EXERCISE AIM: Your answer must match the material exactly, line for line.

DATA SHOWN:
=-=-=
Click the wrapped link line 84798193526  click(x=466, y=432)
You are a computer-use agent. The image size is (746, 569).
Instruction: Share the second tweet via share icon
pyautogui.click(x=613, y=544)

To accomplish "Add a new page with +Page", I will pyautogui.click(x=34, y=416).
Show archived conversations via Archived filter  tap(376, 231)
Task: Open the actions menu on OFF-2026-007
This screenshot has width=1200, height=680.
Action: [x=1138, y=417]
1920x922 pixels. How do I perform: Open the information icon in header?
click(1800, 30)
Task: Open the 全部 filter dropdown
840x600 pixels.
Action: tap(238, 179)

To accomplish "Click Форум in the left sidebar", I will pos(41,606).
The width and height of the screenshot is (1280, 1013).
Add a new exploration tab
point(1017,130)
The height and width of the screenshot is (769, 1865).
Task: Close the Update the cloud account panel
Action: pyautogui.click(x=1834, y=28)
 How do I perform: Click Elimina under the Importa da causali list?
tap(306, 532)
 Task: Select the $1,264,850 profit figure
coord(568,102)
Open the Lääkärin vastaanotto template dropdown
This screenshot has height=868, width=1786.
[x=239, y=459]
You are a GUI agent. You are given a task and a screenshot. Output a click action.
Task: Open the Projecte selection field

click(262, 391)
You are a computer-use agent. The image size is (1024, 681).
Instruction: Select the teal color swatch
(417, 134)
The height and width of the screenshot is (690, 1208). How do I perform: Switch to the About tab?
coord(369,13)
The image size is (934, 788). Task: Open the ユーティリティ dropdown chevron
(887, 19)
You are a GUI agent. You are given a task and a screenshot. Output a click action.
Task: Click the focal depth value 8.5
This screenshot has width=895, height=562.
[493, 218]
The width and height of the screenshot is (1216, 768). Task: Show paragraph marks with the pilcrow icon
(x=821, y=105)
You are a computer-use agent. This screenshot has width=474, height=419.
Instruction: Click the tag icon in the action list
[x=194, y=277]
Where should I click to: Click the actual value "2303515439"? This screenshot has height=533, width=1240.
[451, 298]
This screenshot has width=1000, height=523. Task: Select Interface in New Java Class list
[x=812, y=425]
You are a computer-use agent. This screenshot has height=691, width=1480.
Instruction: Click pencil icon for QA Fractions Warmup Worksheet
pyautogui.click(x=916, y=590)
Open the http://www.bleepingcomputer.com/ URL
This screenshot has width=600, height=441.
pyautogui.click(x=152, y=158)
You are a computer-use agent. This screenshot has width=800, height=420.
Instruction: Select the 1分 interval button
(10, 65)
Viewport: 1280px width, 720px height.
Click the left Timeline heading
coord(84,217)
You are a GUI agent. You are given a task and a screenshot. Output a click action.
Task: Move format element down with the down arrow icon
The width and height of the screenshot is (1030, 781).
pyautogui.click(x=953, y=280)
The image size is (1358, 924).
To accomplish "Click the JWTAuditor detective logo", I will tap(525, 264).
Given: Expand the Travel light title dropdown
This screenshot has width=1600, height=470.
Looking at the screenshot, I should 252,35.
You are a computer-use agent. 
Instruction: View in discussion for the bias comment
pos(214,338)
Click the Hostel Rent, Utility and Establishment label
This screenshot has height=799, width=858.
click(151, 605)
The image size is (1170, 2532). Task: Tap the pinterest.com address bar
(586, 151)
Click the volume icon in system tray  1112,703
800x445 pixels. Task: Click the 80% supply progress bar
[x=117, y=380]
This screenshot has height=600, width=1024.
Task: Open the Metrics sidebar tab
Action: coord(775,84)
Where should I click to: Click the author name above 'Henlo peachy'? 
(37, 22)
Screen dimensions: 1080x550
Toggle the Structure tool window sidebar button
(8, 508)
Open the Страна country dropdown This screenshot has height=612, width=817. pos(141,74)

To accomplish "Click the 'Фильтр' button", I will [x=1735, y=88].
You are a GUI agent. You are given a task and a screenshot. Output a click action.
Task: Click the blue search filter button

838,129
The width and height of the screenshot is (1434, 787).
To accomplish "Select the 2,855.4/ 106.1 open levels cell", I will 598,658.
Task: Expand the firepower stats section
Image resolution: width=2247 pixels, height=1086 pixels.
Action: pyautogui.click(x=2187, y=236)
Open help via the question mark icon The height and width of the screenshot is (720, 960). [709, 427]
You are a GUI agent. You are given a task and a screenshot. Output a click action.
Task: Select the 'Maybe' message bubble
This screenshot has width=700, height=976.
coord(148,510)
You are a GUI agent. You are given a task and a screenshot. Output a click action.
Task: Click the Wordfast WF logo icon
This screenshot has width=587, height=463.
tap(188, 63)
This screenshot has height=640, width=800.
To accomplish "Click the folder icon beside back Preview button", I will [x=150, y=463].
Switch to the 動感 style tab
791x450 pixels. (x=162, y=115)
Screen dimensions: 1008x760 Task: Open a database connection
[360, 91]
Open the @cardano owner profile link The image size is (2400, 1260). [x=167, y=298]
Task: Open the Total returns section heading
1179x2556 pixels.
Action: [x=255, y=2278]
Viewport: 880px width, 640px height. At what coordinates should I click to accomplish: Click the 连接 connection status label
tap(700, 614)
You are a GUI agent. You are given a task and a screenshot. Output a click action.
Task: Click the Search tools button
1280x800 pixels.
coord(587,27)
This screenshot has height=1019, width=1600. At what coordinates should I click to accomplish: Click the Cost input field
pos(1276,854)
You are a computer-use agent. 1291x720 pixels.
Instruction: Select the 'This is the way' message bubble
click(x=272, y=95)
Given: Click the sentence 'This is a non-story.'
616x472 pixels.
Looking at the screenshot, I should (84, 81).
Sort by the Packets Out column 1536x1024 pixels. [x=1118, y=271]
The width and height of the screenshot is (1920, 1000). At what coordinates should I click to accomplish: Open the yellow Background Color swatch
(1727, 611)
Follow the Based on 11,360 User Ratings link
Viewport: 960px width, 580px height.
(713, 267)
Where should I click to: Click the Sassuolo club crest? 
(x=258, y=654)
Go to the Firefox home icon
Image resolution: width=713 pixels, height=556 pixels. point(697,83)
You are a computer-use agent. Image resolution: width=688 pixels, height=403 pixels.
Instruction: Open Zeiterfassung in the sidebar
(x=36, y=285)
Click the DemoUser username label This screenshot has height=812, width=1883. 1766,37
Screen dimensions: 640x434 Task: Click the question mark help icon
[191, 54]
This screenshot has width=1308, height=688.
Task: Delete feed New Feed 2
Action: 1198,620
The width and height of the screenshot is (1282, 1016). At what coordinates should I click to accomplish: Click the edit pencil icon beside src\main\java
=-=-=
REPLY TO THE EXERCISE:
Click the wrapped link line 84798193526  click(x=466, y=432)
You are a computer-use agent. The image size is (746, 569).
Instruction: Share the second tweet via share icon
pyautogui.click(x=613, y=544)

To accomplish "Add a new page with +Page", I will pyautogui.click(x=34, y=416).
Show archived conversations via Archived filter  tap(376, 231)
Task: Open the actions menu on OFF-2026-007
This screenshot has width=1200, height=680.
Action: [x=1138, y=417]
1920x922 pixels. How do I perform: Open the information icon in header?
click(1800, 30)
Task: Open the 全部 filter dropdown
840x600 pixels.
Action: tap(238, 179)

To accomplish "Click Форум in the left sidebar", I will pos(41,606).
The width and height of the screenshot is (1280, 1013).
Add a new exploration tab
point(1017,130)
The height and width of the screenshot is (769, 1865).
Task: Close the Update the cloud account panel
Action: pyautogui.click(x=1834, y=28)
 How do I perform: Click Elimina under the Importa da causali list?
tap(306, 532)
 Task: Select the $1,264,850 profit figure
coord(568,102)
Open the Lääkärin vastaanotto template dropdown
This screenshot has height=868, width=1786.
[x=239, y=459]
You are a GUI agent. You are given a task and a screenshot. Output a click action.
Task: Open the Projecte selection field

click(262, 391)
You are a computer-use agent. The image size is (1024, 681).
Instruction: Select the teal color swatch
(417, 134)
The height and width of the screenshot is (690, 1208). How do I perform: Switch to the About tab?
coord(369,13)
The image size is (934, 788). Task: Open the ユーティリティ dropdown chevron
(887, 19)
You are a GUI agent. You are given a task and a screenshot. Output a click action.
Task: Click the focal depth value 8.5
This screenshot has width=895, height=562.
[493, 218]
The width and height of the screenshot is (1216, 768). Task: Show paragraph marks with the pilcrow icon
(x=821, y=105)
You are a computer-use agent. This screenshot has width=474, height=419.
Instruction: Click the tag icon in the action list
[x=194, y=277]
Where should I click to: Click the actual value "2303515439"? This screenshot has height=533, width=1240.
[451, 298]
This screenshot has width=1000, height=523. Task: Select Interface in New Java Class list
[x=812, y=425]
You are a computer-use agent. This screenshot has height=691, width=1480.
Instruction: Click pencil icon for QA Fractions Warmup Worksheet
pyautogui.click(x=916, y=590)
Open the http://www.bleepingcomputer.com/ URL
This screenshot has width=600, height=441.
pyautogui.click(x=152, y=158)
You are a computer-use agent. This screenshot has width=800, height=420.
Instruction: Select the 1分 interval button
(10, 65)
Viewport: 1280px width, 720px height.
Click the left Timeline heading
coord(84,217)
You are a GUI agent. You are given a task and a screenshot. Output a click action.
Task: Move format element down with the down arrow icon
The width and height of the screenshot is (1030, 781).
pyautogui.click(x=953, y=280)
The image size is (1358, 924).
To accomplish "Click the JWTAuditor detective logo", I will tap(525, 264).
Given: Expand the Travel light title dropdown
This screenshot has width=1600, height=470.
Looking at the screenshot, I should 252,35.
You are a computer-use agent. 
Instruction: View in discussion for the bias comment
pos(214,338)
Click the Hostel Rent, Utility and Establishment label
This screenshot has height=799, width=858.
click(151, 605)
The image size is (1170, 2532). Task: Tap the pinterest.com address bar
(586, 151)
Click the volume icon in system tray  1112,703
800x445 pixels. Task: Click the 80% supply progress bar
[x=117, y=380]
This screenshot has height=600, width=1024.
Task: Open the Metrics sidebar tab
Action: coord(775,84)
Where should I click to: Click the author name above 'Henlo peachy'? 
(37, 22)
Screen dimensions: 1080x550
Toggle the Structure tool window sidebar button
(8, 508)
Open the Страна country dropdown This screenshot has height=612, width=817. pos(141,74)

To accomplish "Click the 'Фильтр' button", I will [x=1735, y=88].
You are a GUI agent. You are given a task and a screenshot. Output a click action.
Task: Click the blue search filter button

838,129
The width and height of the screenshot is (1434, 787).
To accomplish "Select the 2,855.4/ 106.1 open levels cell", I will 598,658.
Task: Expand the firepower stats section
Image resolution: width=2247 pixels, height=1086 pixels.
Action: pyautogui.click(x=2187, y=236)
Open help via the question mark icon The height and width of the screenshot is (720, 960). [709, 427]
You are a GUI agent. You are given a task and a screenshot. Output a click action.
Task: Select the 'Maybe' message bubble
This screenshot has width=700, height=976.
coord(148,510)
You are a GUI agent. You are given a task and a screenshot. Output a click action.
Task: Click the Wordfast WF logo icon
This screenshot has width=587, height=463.
tap(188, 63)
This screenshot has height=640, width=800.
To accomplish "Click the folder icon beside back Preview button", I will [x=150, y=463].
Switch to the 動感 style tab
791x450 pixels. (x=162, y=115)
Screen dimensions: 1008x760 Task: Open a database connection
[360, 91]
Open the @cardano owner profile link The image size is (2400, 1260). [x=167, y=298]
Task: Open the Total returns section heading
1179x2556 pixels.
Action: [x=255, y=2278]
Viewport: 880px width, 640px height. At what coordinates should I click to accomplish: Click the 连接 connection status label
tap(700, 614)
You are a GUI agent. You are given a task and a screenshot. Output a click action.
Task: Click the Search tools button
1280x800 pixels.
coord(587,27)
This screenshot has height=1019, width=1600. At what coordinates should I click to accomplish: Click the Cost input field
pos(1276,854)
You are a computer-use agent. 1291x720 pixels.
Instruction: Select the 'This is the way' message bubble
click(x=272, y=95)
Given: Click the sentence 'This is a non-story.'
616x472 pixels.
Looking at the screenshot, I should (84, 81).
Sort by the Packets Out column 1536x1024 pixels. [x=1118, y=271]
The width and height of the screenshot is (1920, 1000). At what coordinates should I click to accomplish: Open the yellow Background Color swatch
(1727, 611)
Follow the Based on 11,360 User Ratings link
Viewport: 960px width, 580px height.
(713, 267)
Where should I click to: Click the Sassuolo club crest? 
(x=258, y=654)
Go to the Firefox home icon
Image resolution: width=713 pixels, height=556 pixels. point(697,83)
You are a computer-use agent. Image resolution: width=688 pixels, height=403 pixels.
Instruction: Open Zeiterfassung in the sidebar
(x=36, y=285)
Click the DemoUser username label This screenshot has height=812, width=1883. 1766,37
Screen dimensions: 640x434 Task: Click the question mark help icon
[191, 54]
This screenshot has width=1308, height=688.
Task: Delete feed New Feed 2
Action: 1198,620
The width and height of the screenshot is (1282, 1016). At what coordinates should I click to accomplish: Click the edit pencil icon beside src\main\java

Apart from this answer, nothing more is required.